The head 16 is preferably at least partially made of a ferromagnetic material, such as cast iron. In the illustrated embodiment, the solenoid coil 30 is disposed in the head such that it is at least partially surrounded by the ferromagnetic material of the head. The coil 30 can make use of the surrounding ferromagnetic material as a portion of the flux path. As known to those of skill in the art, a solenoid coil typically has an outer housing that encloses the bobbin and winding. The housing may be made of a ferromagnetic material, but is typically thin and has low mass. In preferred embodiments of the present invention, this outer housing is eliminated or is made out of a non-ferromagnetic material such that the flux path becomes the surrounding ferromagnetic material. In one approach, the housing is a stainless steel cage with openings therein. By way of definition, the actuation system may be described as having a coil of wire supported on a coil support 36 and as not having any ferromagnetic material between the coil and the surrounding structure. The surrounding structure should have enough ferromagnetic material above, to the side, and below the coil to provide a complete flux path. Preferably, there is at least a 0.2 inch thickness of ferromagnetic material above and below the coil and 0.1 inch thickness to the sides, all in electromagnetic communication with each other. In the illustrated embodiment, the coil support 36 takes the form of a bobbin that defines the bore of the coil and has the coil wire wound around it.

As also shown in FIG. 1, a portion of the solenoid coil 30 is disposed in the cooling passages 40 in the head 16. This causes engine coolant to flow in and around the coil wires and to remove heat from the solenoid coil 30. This dramatically increases the cooling efficiency and the sustained force levels that can be obtained with the solenoid coil. As also shown, because the solenoid coil 30 is not in its own housing, such as an enclosed plastic or metal housing, and because the coil extends into the cooling passages, there is substantially more room for the coil allowing the use of a larger coil.
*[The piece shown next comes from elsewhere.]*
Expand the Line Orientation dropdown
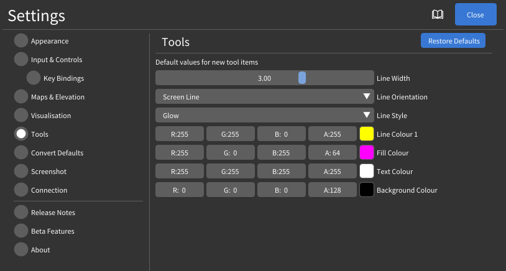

Several alternative approaches may be used to cool the coil with the liquid. In the simplest approach, the coil or wire is formed in a traditional way, with each wire having an insulating coating, and the liquid flows over the coil. To enhance the cooling, the insulation on the wires may be perforated or an insulation with enhanced heat transfer characteristics maybe used. As another approach, the wire may be provided in layers with spacers 37 therebetween, as shown in FIG. 2, to allow increased flow. The spacer layers may take a variety of forms, such as a mesh, open grids, or perforated plastic. If the spacers electrically insulate the wire layers from adjacent layers, the wire may be bare or partially bare in this approach. The wire layers may be separate windings that are connected in series or parallel or may be a continuous winding. As yet another approach, cooling passages may be defined through the coil, such as by adding spacers or tubes 38 as shown in FIG. 3, or other approaches. As a further alternative, the coil may be formed using hollow tubing 39 as the wire, as shown in FIG. 4, and liquid may be passed through the tubing. Preferably such tubing is small and thin walled. Winding such tubing may require filling it with liquid to avoid crushing.
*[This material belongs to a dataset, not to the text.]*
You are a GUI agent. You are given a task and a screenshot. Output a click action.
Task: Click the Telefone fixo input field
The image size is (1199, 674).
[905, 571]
Referring now to FIG. 5, an alternative assembly is provided using an integrated retention spring and travel limiter. FIG. 6 illustrates an alternative embodiment in which the actuator 50 is disposed to the side of the valve 52 and is in mechanical communication with the valve 52 via a rocker arm 54. The piston 56 “pulls” in order to open the valve. FIG. 7 illustrates a further alternative in which the actuator 60 is to the side and pushes on a rocker arm 64 in order to open valve 62. These alternatives are illustrated schematically, but those of skill in the art will recognize that these arrangements may provide packaging benefits. Also, a rocker arm may be used to adjust the mechanical advantage of the actuators relative to the valves. Preferably, these embodiments also have the coils disposed in the head so that the ferromagnetic material of the head forms a flux path, and the coils are in fluid communication with the coolant passages in the head.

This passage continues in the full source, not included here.